Virtual Networking in a Pandemic World
By Wendy McWilliams | Career Counselor | Office of Career & Life Design
Recently I received a connect request on LinkedIn from somebody I have never met. Neither their title nor company rang any bells, but there was a note along with the request. This person was an aspiring career counselor looking for information about the field and about my decision to pursue the work. They asked me for a phone conversation and suggested two possible dates in the next week. I said yes.
This method of networking is one of my favorites, both personally and working with clients. Having a one-on-one conversation with somebody in your field of interest without the pressure of a job interview can yield many unexpected results and at the very least is great practice for telling your story. People enjoy talking about their work and about themselves. I did for a half hour and I am now a resource for this individual.
How does this relate to Virtual Networking? This kind of networking is exactly the same as pre-pandemic networking except that you are not asking for an in-person meeting. It may seem like you are imposing on somebody’s time, but many people are working from home with more time than ever now.
Here’s a secret: People like helping others. It makes them feel good.
Here’s another secret: The pandemic is a common experience for us all breaking down barriers and inspiring generosity and compassion. You might be surprised.
My “interviewee” did many things right which I want to enumerate:
It’s fine to cold contact somebody in LinkedIn, but add a note
Make it short, but let them know why you’re contacting them, be courteous, be specific and make it easy for them to say yes by providing a few suggested times. You may need to do this more than once, but wait a week in-between. Some people don’t look at their LinkedIn messages often.

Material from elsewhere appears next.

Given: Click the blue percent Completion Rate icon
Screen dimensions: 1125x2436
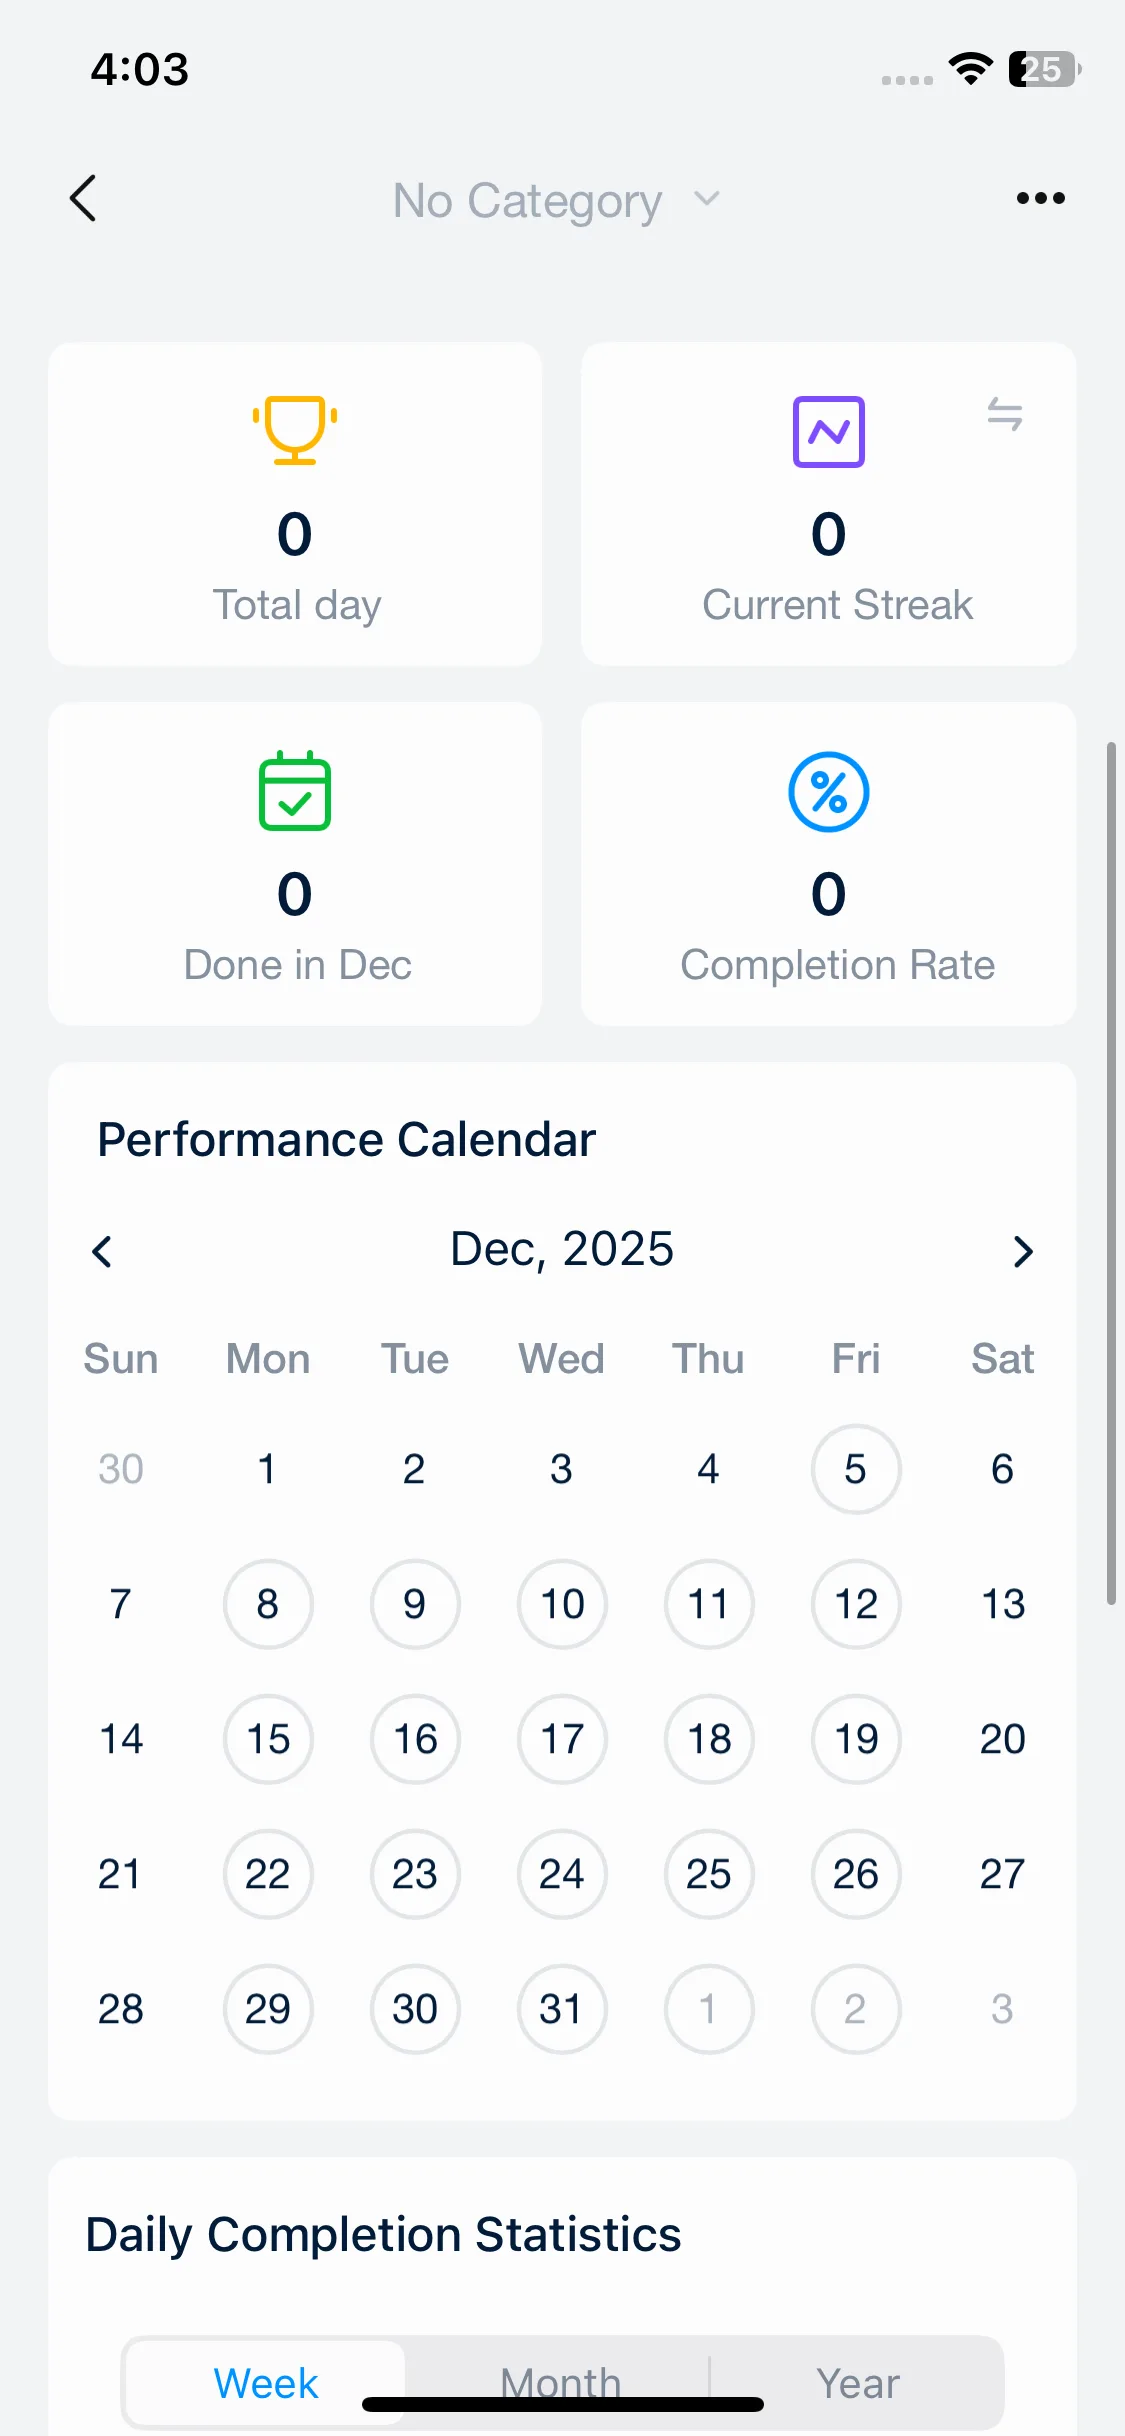Looking at the screenshot, I should [828, 792].
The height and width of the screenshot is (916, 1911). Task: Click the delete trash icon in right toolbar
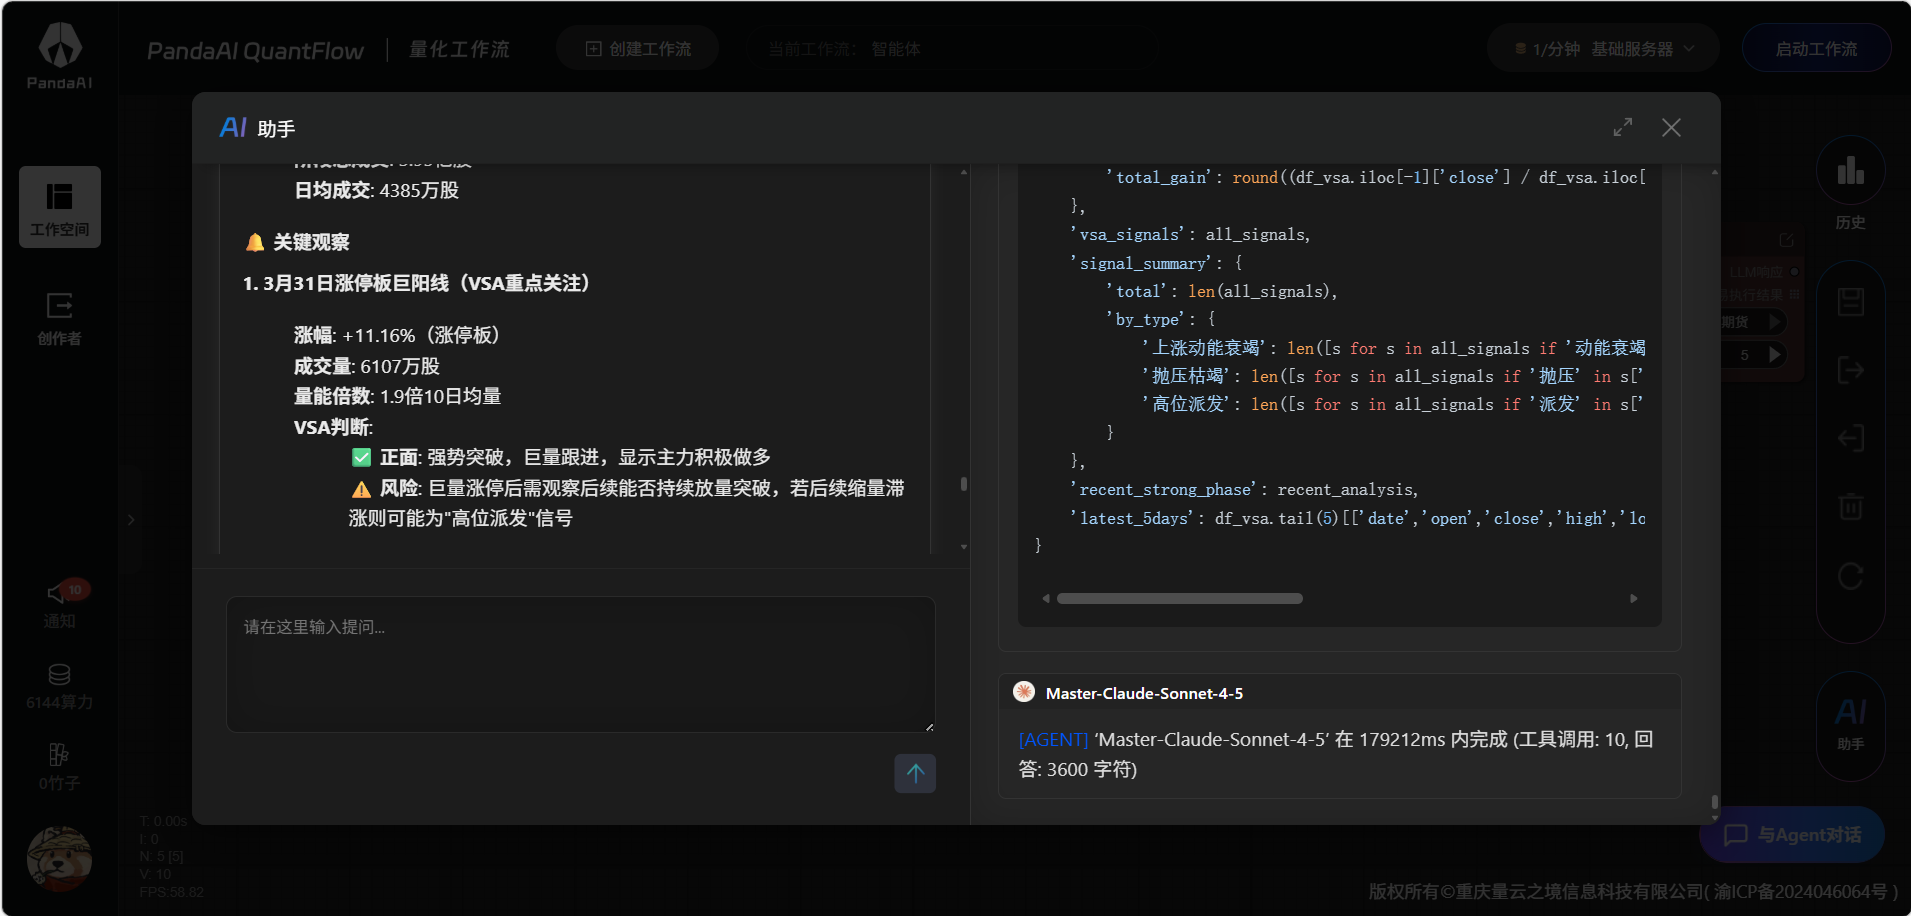[1850, 506]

Be on-time, organized, and stick to the time frame agreed upon
Figure out what you want to know ahead of time and write it down. I was given the opportunity to tell my story, and I was asked specific questions such as, “Are there opportunities to address racial and social justice issues in your work?” Thought-provoking and not something easily found on a job description!
Consider asking for a phone call and not a Zoom call
It is easier to talk to somebody you’ve never met on the phone than staring at them on a video. You can walk around. They can walk around. Many of us are very burnt out on video meetings. Make it easy for yourself and others.
Absolutely send a thank you note, but maybe do something different
We all get so many emails! Maybe a nice animated e-card (try https://www.ojolie.com/cards/ or https://www.americangreetings.com/cards/ecards/_/N-1x91zju). If someone really went out of their way for you (e.g. gave you a lead to a possible job or spent an exceptionally long amount of time with you), consider sending an electronic gift card (keep it $10 or under so it doesn’t feel like you are expecting anything in return). I recently loaned a colleague my study materials for a certification and was surprised with an Amazon gift card. Unexpected? Yes. Memorable? Definitely. Considerate? You bet.
To summarize, networking is still the best way to learn about your field of interest, to meet people who can potentially help you in your career and to just build your knowledge base. It needs to happen more than ever to keep channels open, and it is happening in a virtual space right now. If you feel extremely uncomfortable with virtual networking practice it on a friend. Set up a phone call, structure the first half hour as an informational or networking conversation, wrap it up and have a chat. They will be happy to help you. People are.